Look through the data below for the line with "Resources (854, 102)", and transcribe it exactly together with each line after it up to and including the line with "NKJV Charles F.". Give nothing else.

Provided data:
◇ ◇ ◇ ◇
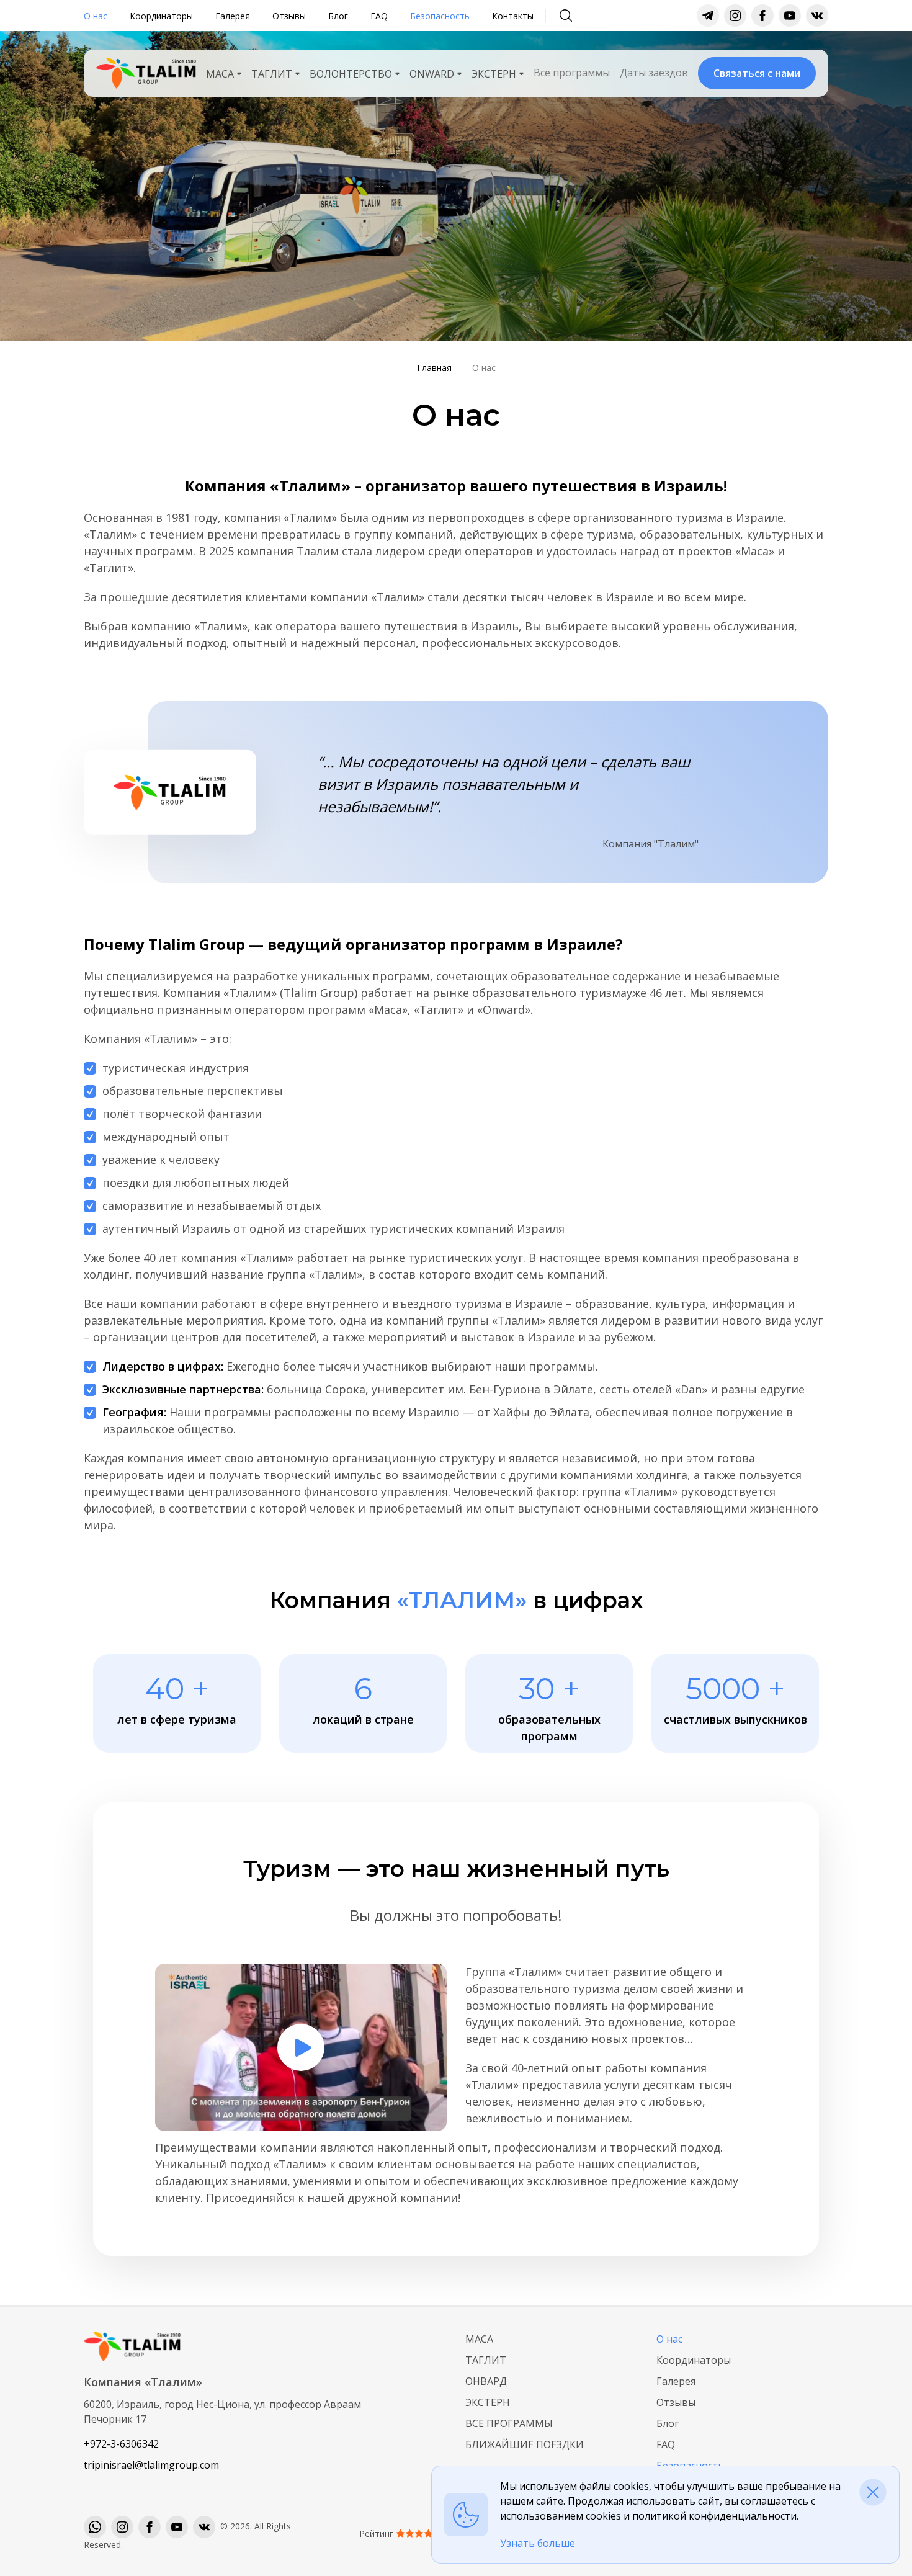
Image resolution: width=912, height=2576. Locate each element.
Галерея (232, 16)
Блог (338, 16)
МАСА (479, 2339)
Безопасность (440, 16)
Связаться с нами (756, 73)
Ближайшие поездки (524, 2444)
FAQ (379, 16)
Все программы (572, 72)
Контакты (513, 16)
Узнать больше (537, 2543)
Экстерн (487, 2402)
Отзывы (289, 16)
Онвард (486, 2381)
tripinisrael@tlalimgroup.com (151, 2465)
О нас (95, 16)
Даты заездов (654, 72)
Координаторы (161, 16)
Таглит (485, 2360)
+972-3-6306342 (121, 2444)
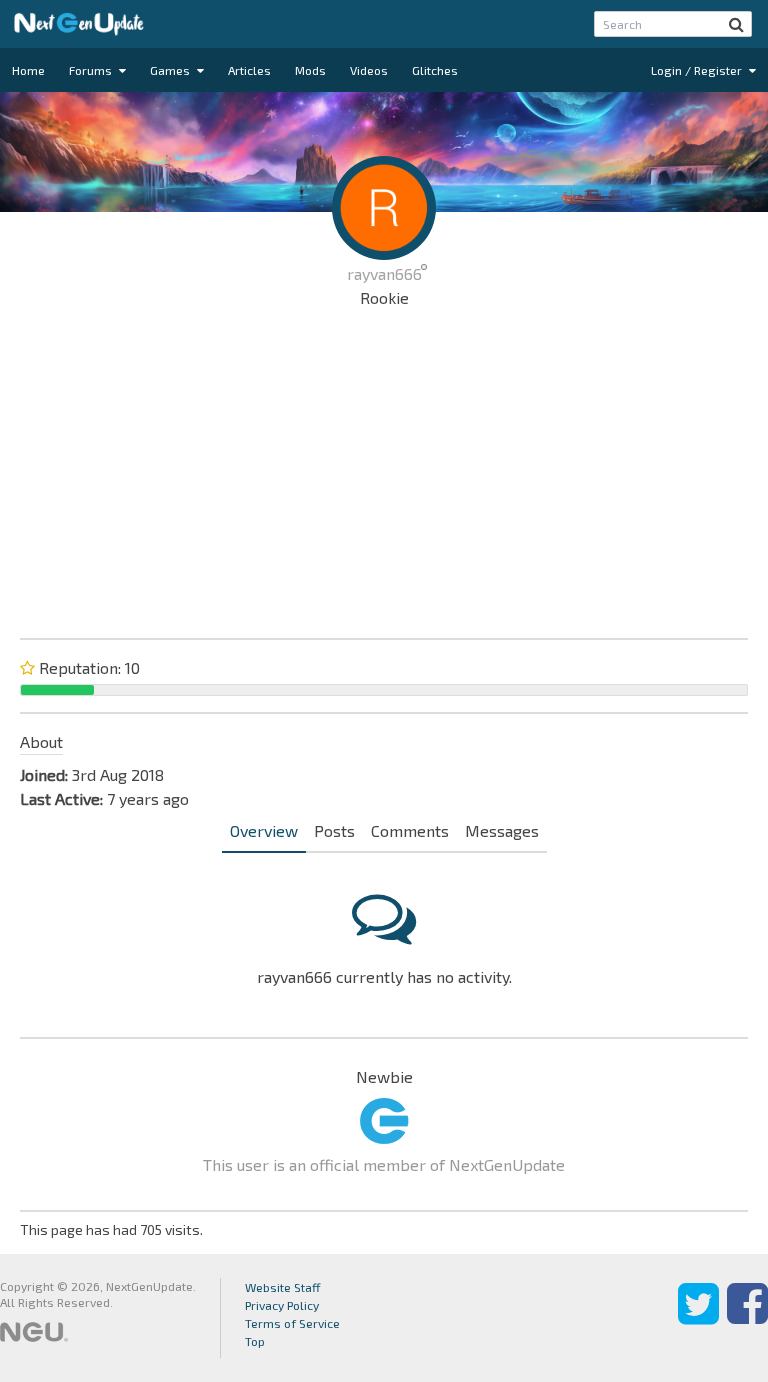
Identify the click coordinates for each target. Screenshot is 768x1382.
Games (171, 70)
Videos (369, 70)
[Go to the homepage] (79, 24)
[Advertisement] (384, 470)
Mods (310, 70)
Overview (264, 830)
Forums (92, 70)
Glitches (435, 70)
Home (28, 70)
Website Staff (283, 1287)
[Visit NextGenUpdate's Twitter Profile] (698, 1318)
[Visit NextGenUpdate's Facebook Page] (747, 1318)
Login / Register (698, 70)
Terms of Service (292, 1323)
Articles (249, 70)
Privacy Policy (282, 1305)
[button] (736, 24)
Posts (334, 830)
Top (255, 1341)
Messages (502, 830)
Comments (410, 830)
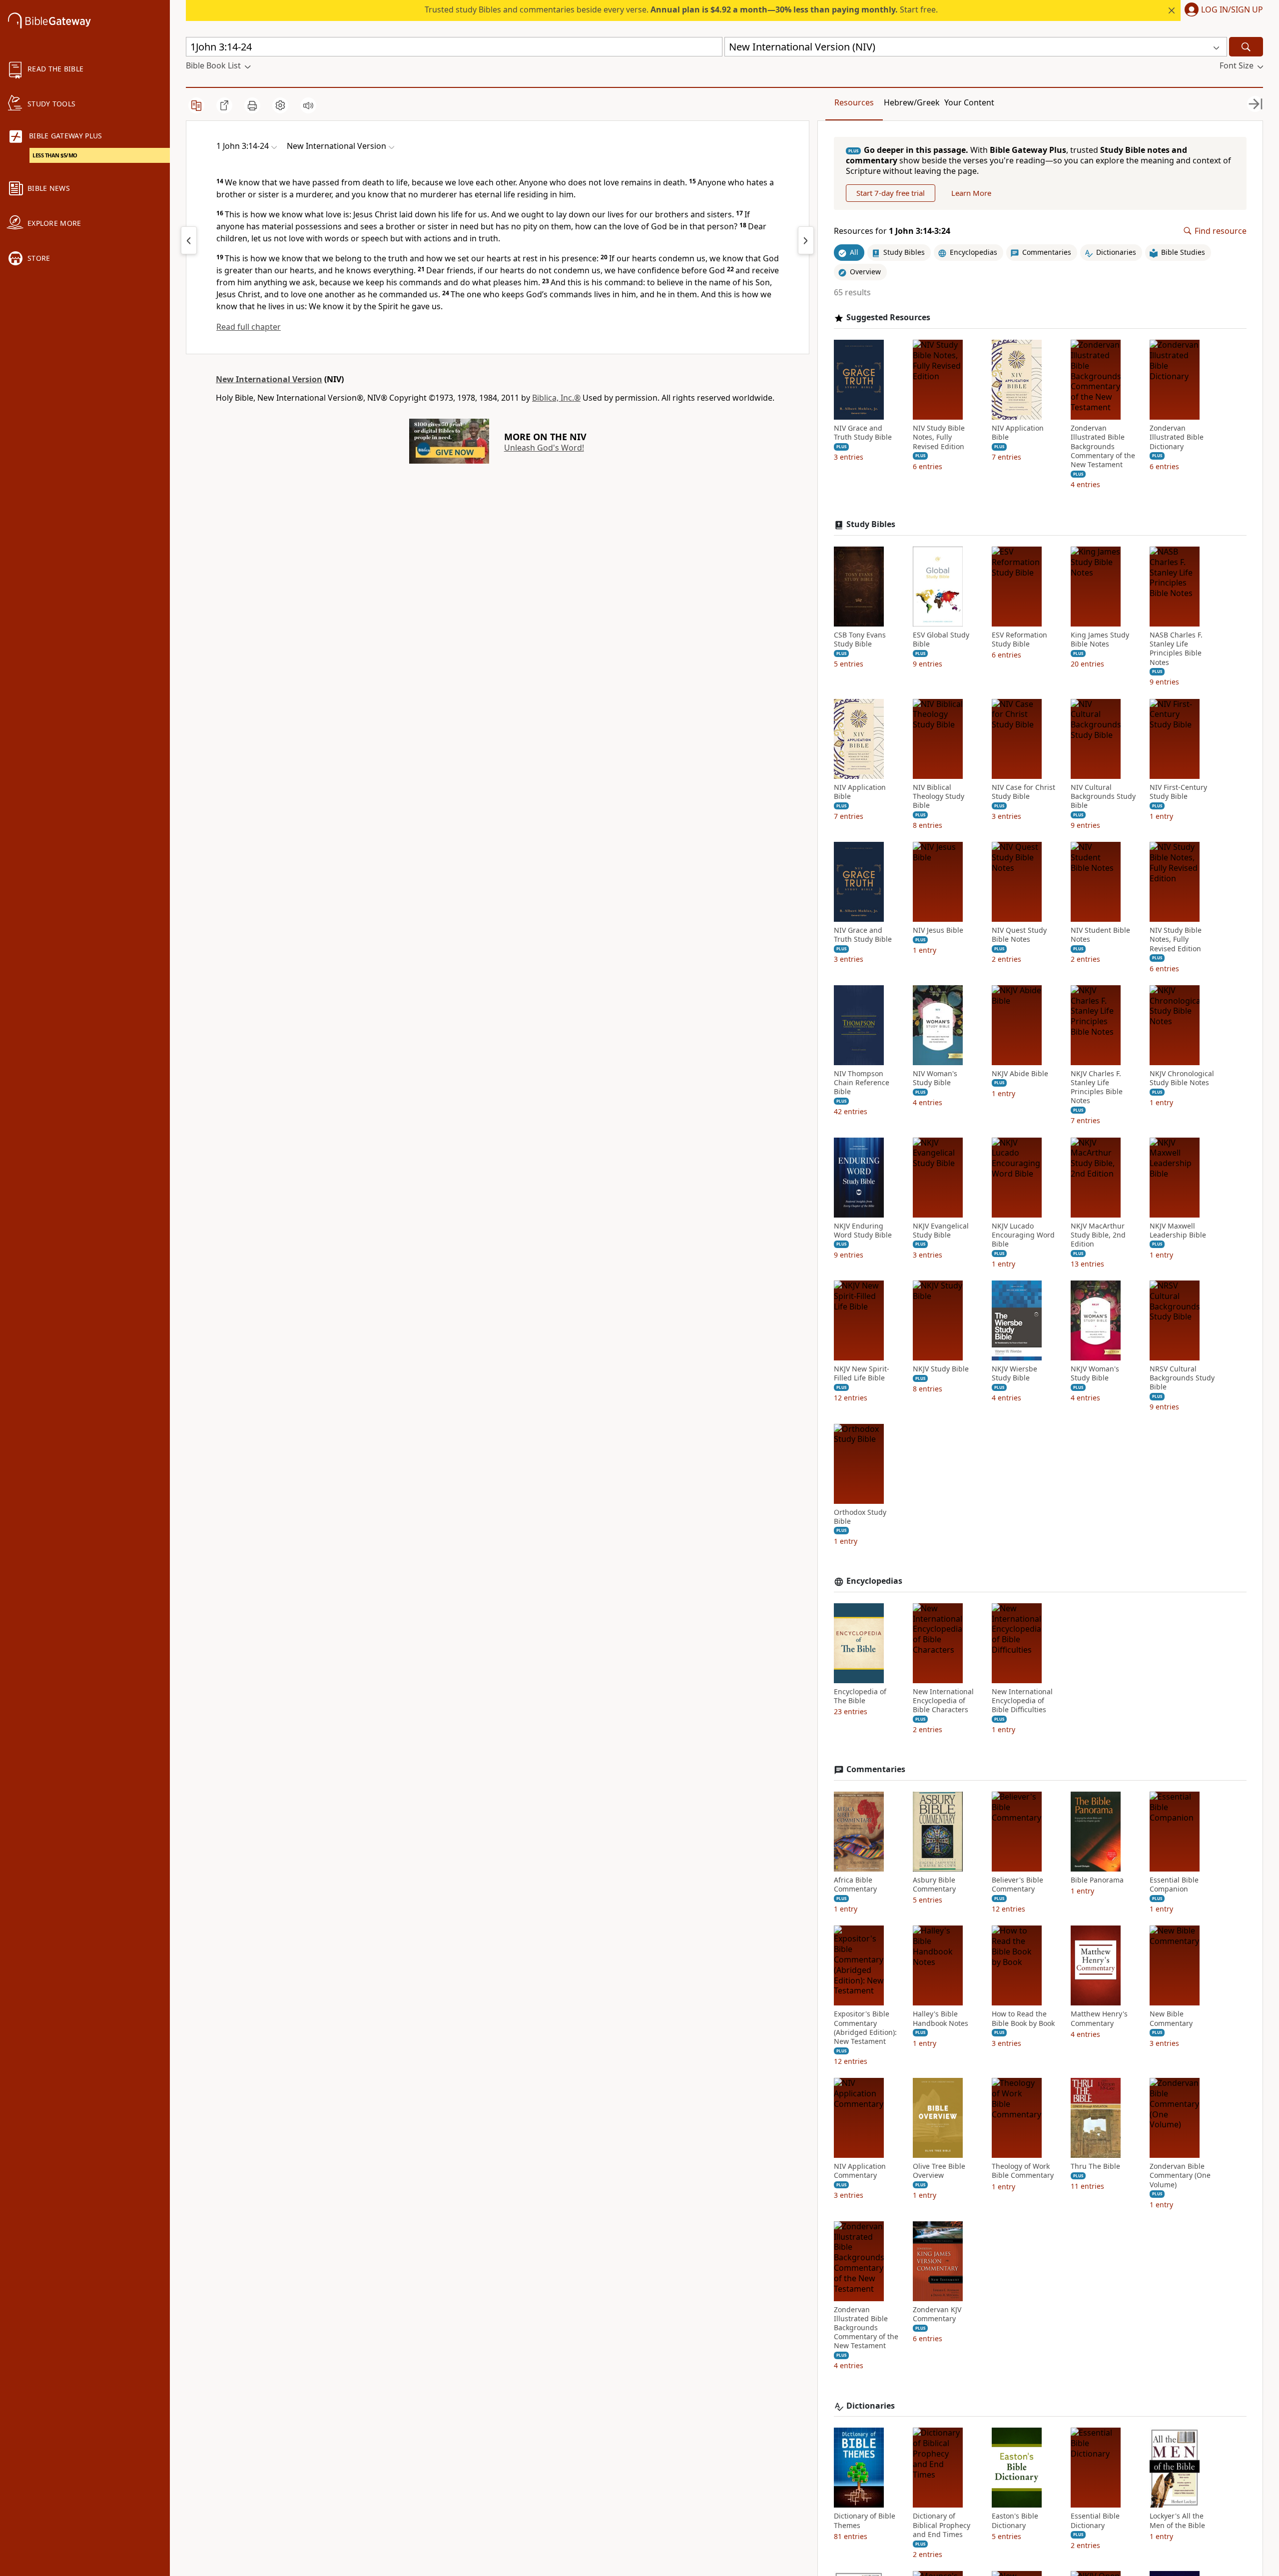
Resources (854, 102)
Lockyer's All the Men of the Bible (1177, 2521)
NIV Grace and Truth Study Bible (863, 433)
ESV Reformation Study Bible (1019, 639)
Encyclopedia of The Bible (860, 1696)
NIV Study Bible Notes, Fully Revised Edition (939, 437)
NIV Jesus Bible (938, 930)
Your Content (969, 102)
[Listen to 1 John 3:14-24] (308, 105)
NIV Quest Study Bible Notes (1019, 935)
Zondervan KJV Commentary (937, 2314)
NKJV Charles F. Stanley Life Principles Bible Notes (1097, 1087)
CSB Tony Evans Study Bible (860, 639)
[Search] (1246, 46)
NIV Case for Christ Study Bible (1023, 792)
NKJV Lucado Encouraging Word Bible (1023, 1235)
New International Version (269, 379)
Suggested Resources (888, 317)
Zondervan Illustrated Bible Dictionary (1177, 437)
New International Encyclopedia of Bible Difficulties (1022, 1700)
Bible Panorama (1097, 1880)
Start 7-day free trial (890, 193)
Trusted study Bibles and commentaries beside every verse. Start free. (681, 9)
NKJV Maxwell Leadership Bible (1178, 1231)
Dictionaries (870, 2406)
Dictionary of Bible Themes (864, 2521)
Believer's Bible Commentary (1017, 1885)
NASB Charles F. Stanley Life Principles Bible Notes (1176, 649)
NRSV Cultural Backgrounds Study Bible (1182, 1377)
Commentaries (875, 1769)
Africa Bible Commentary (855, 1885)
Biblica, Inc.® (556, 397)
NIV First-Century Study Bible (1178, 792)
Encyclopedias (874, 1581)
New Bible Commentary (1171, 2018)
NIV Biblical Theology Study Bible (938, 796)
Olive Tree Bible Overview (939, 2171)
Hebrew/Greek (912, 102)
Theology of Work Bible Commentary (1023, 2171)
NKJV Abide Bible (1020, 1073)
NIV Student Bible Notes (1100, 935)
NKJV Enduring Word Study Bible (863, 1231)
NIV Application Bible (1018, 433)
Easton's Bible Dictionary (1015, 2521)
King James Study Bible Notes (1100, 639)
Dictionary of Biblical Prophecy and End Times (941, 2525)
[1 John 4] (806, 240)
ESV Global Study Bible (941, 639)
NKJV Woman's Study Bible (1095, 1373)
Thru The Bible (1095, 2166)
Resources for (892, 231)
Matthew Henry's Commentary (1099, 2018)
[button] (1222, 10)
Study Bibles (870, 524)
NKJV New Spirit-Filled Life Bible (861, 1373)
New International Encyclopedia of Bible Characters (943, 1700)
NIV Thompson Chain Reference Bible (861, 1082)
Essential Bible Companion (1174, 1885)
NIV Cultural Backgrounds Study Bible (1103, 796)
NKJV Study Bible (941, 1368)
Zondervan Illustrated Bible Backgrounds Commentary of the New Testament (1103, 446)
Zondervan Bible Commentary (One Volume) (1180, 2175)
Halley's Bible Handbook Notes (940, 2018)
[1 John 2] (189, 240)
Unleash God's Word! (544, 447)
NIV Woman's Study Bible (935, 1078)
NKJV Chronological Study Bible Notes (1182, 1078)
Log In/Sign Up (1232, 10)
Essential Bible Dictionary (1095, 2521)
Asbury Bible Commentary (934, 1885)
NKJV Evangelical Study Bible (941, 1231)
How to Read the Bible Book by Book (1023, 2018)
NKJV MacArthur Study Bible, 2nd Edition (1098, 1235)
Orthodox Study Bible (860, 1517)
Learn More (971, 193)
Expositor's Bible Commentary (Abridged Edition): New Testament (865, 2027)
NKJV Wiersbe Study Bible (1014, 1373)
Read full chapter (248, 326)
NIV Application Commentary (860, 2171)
◇ ◇ ◇ ◇
Final answer:
Resources (854, 102)
Lockyer's All the Men of the Bible (1177, 2521)
NIV Grace and Truth Study Bible (863, 433)
ESV Reformation Study Bible (1019, 639)
Encyclopedia of The Bible (860, 1696)
NIV Study Bible Notes, Fully Revised Edition (939, 437)
NIV Jesus Bible (938, 930)
Your Content (969, 102)
[Listen to 1 John 3:14-24] (308, 105)
NIV Quest Study Bible Notes (1019, 935)
Zondervan KJV Commentary (937, 2314)
NKJV Charles F. Stanley Life Principles Bible Notes (1097, 1087)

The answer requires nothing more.